## start

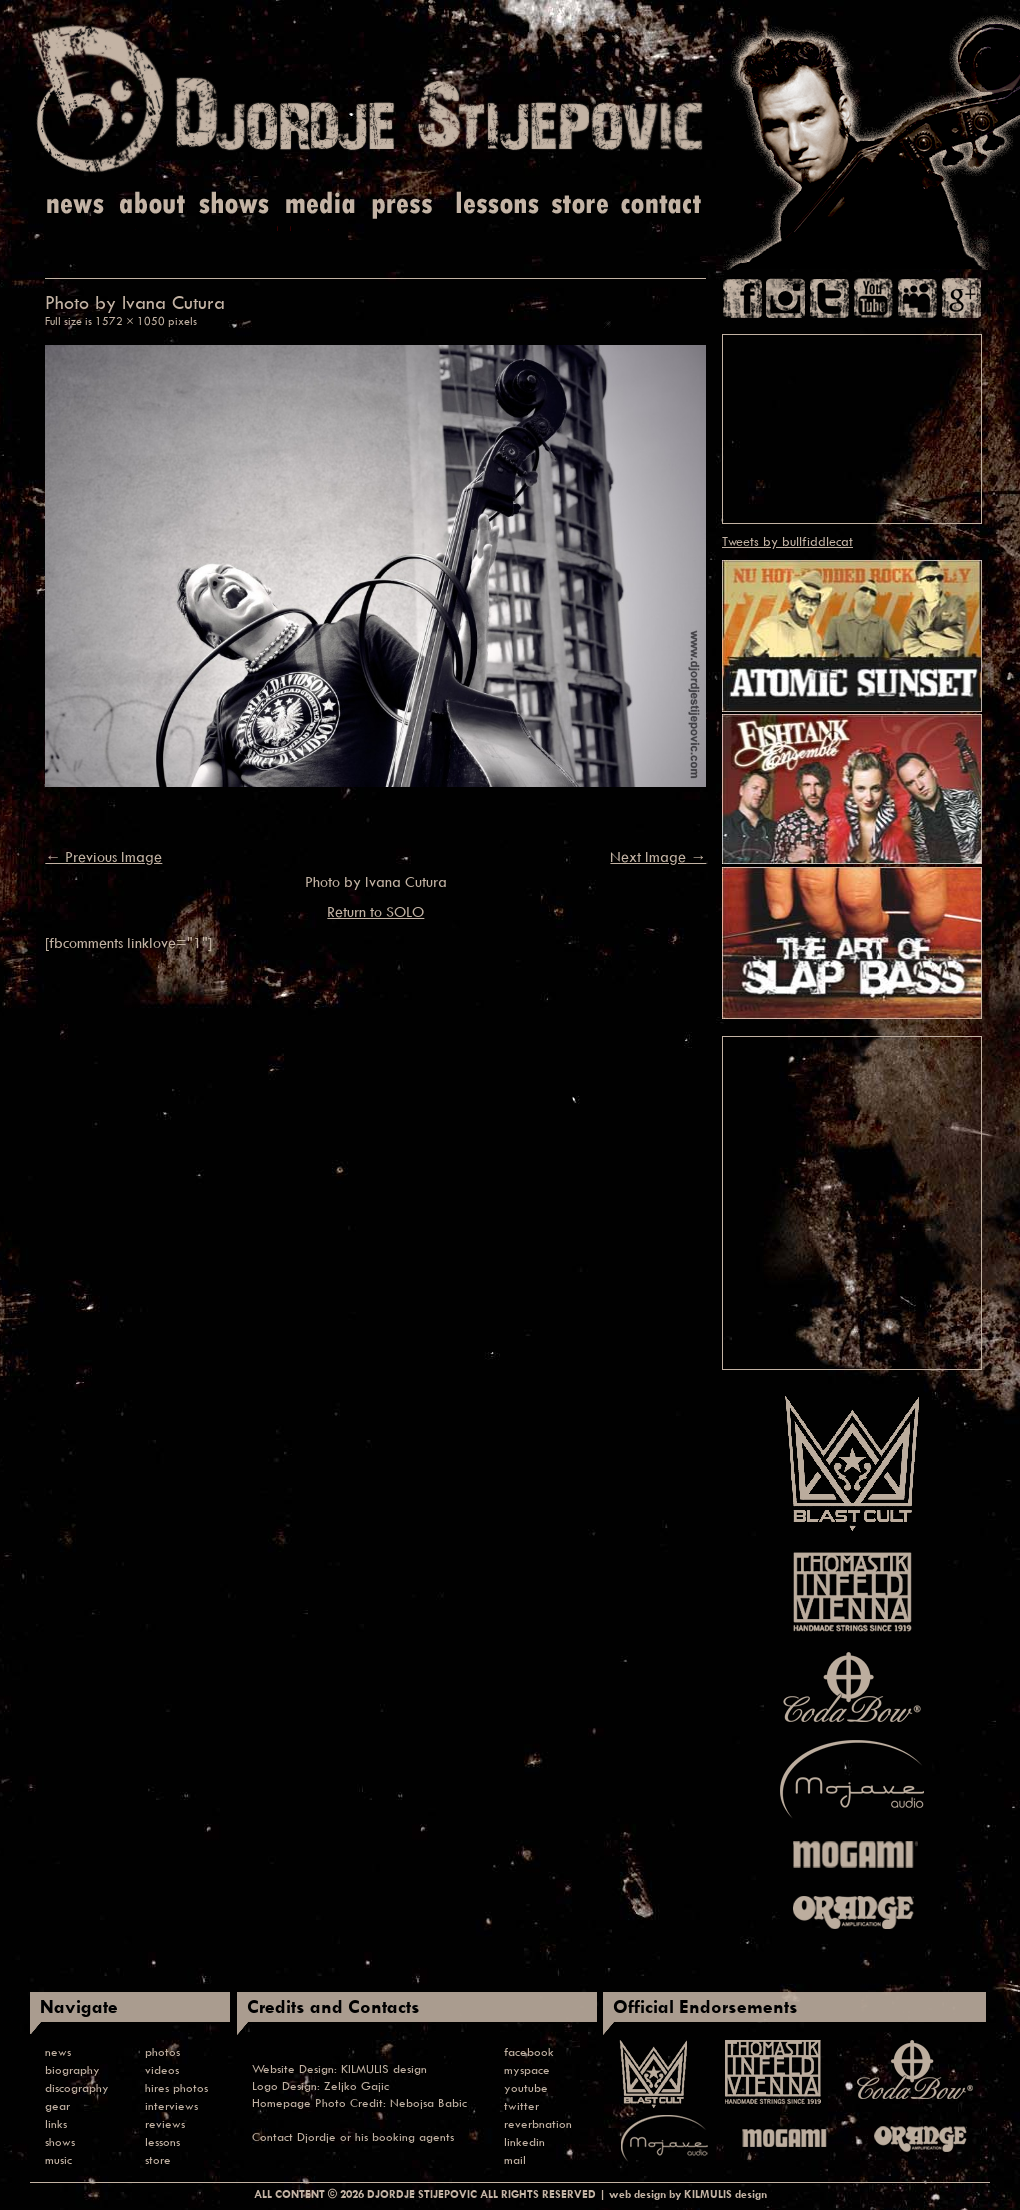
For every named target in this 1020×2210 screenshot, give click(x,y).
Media (317, 204)
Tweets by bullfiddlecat (787, 541)
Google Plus (961, 298)
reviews (165, 2123)
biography (72, 2069)
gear (57, 2105)
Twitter (829, 298)
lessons (162, 2141)
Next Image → (658, 856)
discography (77, 2087)
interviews (171, 2105)
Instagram (785, 298)
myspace (527, 2069)
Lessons (495, 204)
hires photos (176, 2087)
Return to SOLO (375, 911)
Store (580, 204)
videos (162, 2069)
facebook (529, 2051)
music (58, 2159)
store (158, 2159)
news (58, 2051)
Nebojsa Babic (428, 2102)
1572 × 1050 (130, 320)
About (154, 204)
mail (515, 2159)
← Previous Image (103, 856)
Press (403, 204)
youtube (526, 2087)
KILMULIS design (384, 2068)
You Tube (873, 298)
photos (162, 2051)
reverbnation (538, 2123)
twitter (521, 2105)
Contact (662, 204)
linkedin (524, 2141)
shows (60, 2141)
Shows (234, 204)
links (56, 2123)
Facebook (742, 298)
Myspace (917, 298)
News (76, 204)
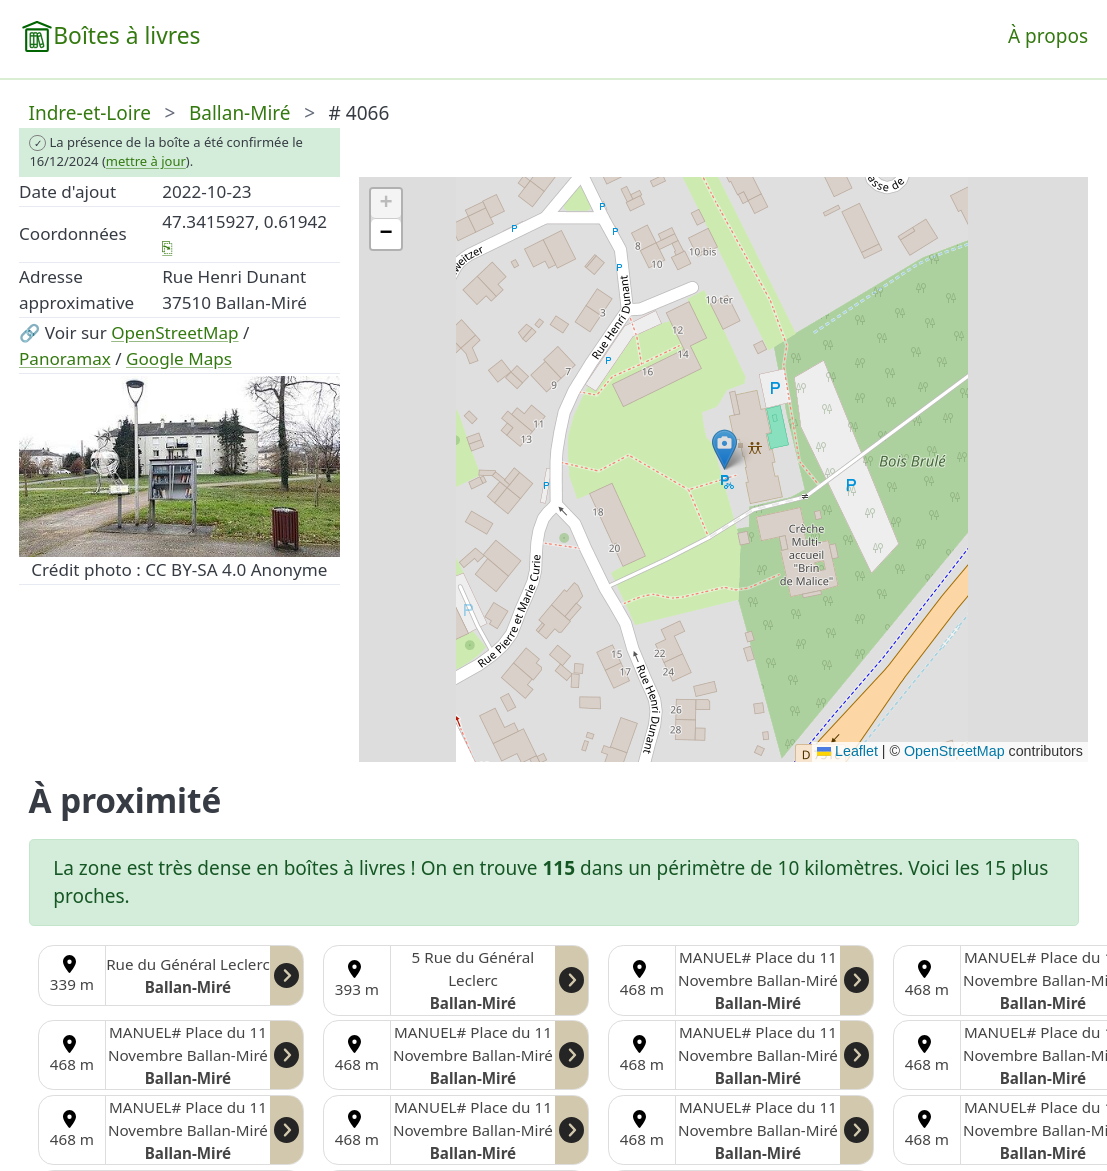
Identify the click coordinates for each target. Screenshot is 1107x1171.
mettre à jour (146, 161)
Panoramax (65, 358)
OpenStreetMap (174, 332)
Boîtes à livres (126, 35)
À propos (1048, 36)
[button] (724, 449)
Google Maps (179, 358)
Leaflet (847, 751)
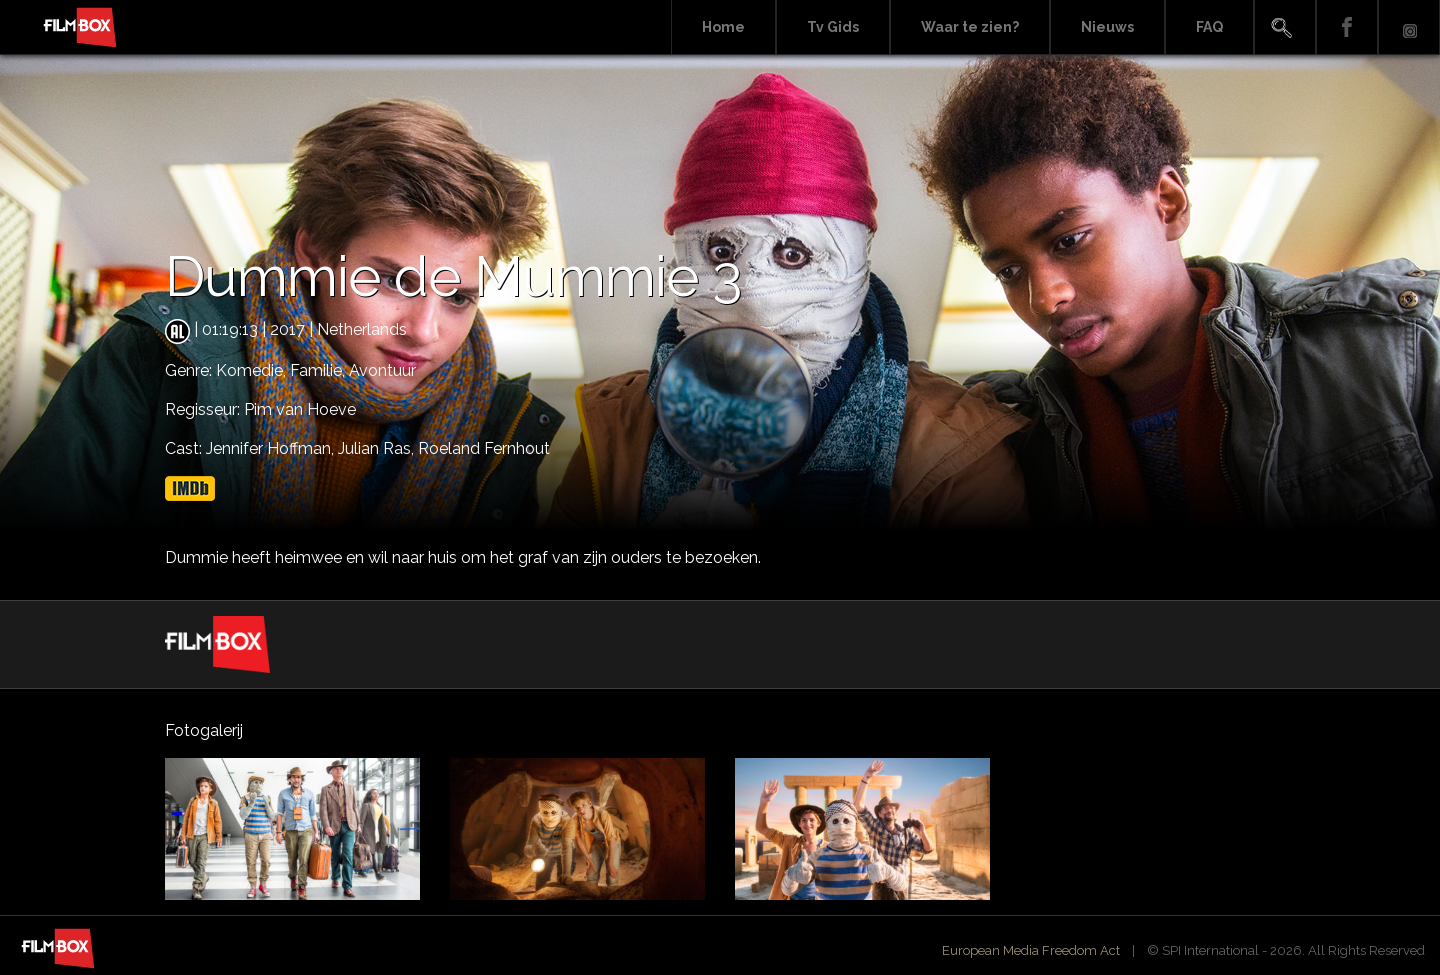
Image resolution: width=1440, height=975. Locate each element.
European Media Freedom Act (1031, 950)
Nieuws (1107, 27)
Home (723, 27)
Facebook (1347, 27)
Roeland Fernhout (484, 448)
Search (1285, 27)
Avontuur (382, 370)
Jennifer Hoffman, (272, 448)
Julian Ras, (378, 448)
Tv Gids (833, 27)
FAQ (1209, 27)
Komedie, (253, 370)
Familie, (319, 370)
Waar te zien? (970, 27)
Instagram (1409, 27)
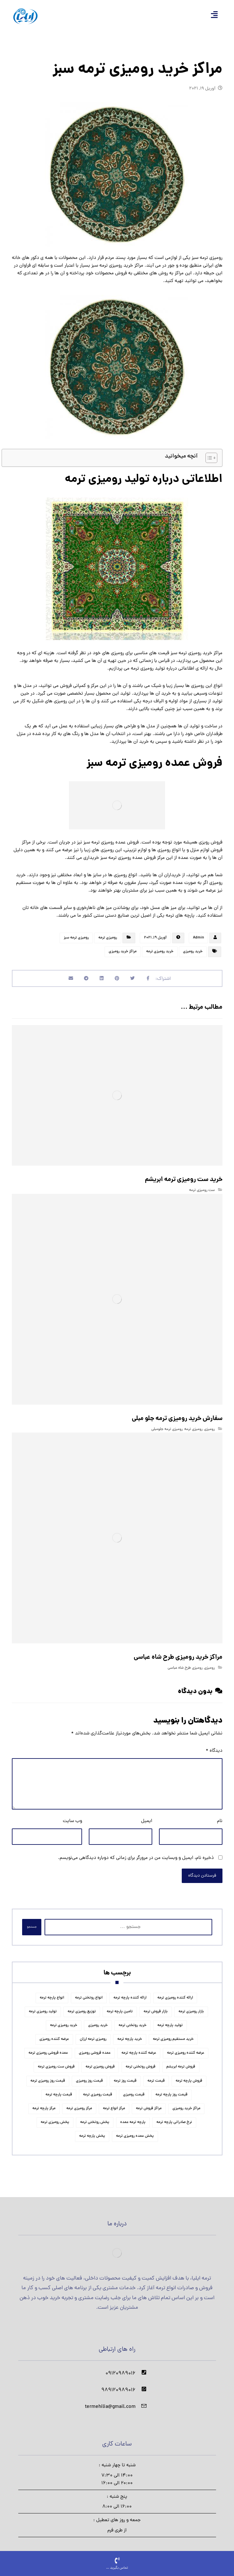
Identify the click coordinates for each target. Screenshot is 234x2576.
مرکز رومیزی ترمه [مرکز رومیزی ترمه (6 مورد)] (79, 2103)
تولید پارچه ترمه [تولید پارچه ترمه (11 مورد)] (170, 2020)
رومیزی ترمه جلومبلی (167, 1426)
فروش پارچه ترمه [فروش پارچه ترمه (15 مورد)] (189, 2075)
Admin (198, 938)
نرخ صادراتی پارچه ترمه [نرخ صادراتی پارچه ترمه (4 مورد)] (174, 2117)
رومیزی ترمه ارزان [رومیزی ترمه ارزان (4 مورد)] (93, 2034)
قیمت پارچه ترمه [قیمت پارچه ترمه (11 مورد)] (59, 2089)
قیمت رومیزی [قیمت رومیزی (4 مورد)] (134, 2089)
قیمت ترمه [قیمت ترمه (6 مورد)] (156, 2075)
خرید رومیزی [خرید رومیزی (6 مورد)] (98, 2020)
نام (219, 1815)
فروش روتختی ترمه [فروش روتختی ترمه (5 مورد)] (140, 2061)
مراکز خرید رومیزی (123, 951)
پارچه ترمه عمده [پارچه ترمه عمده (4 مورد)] (133, 2117)
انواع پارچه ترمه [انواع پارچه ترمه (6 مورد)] (52, 1992)
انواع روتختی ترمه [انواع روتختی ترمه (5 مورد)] (89, 1992)
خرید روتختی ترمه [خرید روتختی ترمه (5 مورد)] (132, 2020)
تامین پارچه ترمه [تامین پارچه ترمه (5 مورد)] (120, 2006)
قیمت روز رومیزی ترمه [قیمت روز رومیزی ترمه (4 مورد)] (47, 2075)
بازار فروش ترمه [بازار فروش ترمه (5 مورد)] (156, 2006)
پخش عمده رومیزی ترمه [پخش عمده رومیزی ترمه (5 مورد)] (135, 2131)
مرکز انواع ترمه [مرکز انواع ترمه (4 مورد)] (114, 2103)
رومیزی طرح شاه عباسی (185, 1662)
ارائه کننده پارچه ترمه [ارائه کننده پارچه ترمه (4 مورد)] (129, 1992)
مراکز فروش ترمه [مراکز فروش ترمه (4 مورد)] (149, 2103)
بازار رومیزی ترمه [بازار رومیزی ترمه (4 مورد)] (191, 2006)
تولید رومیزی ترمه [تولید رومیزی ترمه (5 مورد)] (43, 2006)
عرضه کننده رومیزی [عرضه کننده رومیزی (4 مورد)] (54, 2034)
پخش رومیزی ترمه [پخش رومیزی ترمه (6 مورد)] (55, 2117)
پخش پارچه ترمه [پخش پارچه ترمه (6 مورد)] (92, 2131)
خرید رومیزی (193, 951)
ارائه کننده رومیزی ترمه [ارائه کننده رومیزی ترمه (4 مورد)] (175, 1992)
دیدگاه (214, 1745)
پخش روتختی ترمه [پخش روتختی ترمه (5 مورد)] (94, 2117)
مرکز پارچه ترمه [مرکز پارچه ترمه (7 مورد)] (43, 2103)
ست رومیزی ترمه (202, 1191)
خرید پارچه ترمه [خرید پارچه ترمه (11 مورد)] (129, 2034)
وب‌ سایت (72, 1815)
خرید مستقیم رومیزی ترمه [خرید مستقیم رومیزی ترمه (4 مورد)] (173, 2034)
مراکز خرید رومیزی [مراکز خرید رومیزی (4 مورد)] (186, 2103)
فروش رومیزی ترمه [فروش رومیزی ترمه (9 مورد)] (100, 2061)
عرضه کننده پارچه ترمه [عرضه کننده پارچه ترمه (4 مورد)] (138, 2047)
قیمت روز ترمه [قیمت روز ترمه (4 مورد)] (125, 2075)
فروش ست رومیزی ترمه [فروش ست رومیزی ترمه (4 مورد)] (56, 2061)
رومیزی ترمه (107, 938)
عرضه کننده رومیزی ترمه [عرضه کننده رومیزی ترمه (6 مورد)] (185, 2047)
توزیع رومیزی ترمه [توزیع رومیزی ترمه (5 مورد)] (82, 2006)
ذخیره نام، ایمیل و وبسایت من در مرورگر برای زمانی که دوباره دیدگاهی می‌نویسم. (136, 1852)
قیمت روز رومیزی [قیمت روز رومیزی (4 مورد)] (89, 2075)
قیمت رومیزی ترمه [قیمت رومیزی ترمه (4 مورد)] (97, 2089)
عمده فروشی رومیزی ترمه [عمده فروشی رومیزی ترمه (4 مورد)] (48, 2047)
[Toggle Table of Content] (208, 457)
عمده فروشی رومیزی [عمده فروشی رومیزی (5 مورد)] (95, 2047)
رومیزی (209, 1426)
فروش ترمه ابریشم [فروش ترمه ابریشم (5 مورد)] (180, 2061)
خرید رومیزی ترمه (159, 951)
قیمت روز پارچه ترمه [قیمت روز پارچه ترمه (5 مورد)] (171, 2089)
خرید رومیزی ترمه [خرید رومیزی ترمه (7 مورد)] (63, 2020)
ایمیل (146, 1815)
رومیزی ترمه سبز (76, 938)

## end

Goal = Please collect every line of the records above that contains the word "خرید", copying each one in full, with case counting in the match.

Task result =
خرید رومیزی [خرید رومیزی (6 مورد)] (98, 2020)
مراکز خرید رومیزی (123, 951)
خرید روتختی ترمه [خرید روتختی ترمه (5 مورد)] (132, 2020)
خرید رومیزی (193, 951)
خرید پارچه ترمه [خرید پارچه ترمه (11 مورد)] (129, 2034)
خرید مستقیم رومیزی ترمه [خرید مستقیم رومیزی ترمه (4 مورد)] (173, 2034)
مراکز خرید رومیزی [مراکز خرید رومیزی (4 مورد)] (186, 2103)
خرید رومیزی ترمه (159, 951)
خرید رومیزی ترمه [خرید رومیزی ترمه (7 مورد)] (63, 2020)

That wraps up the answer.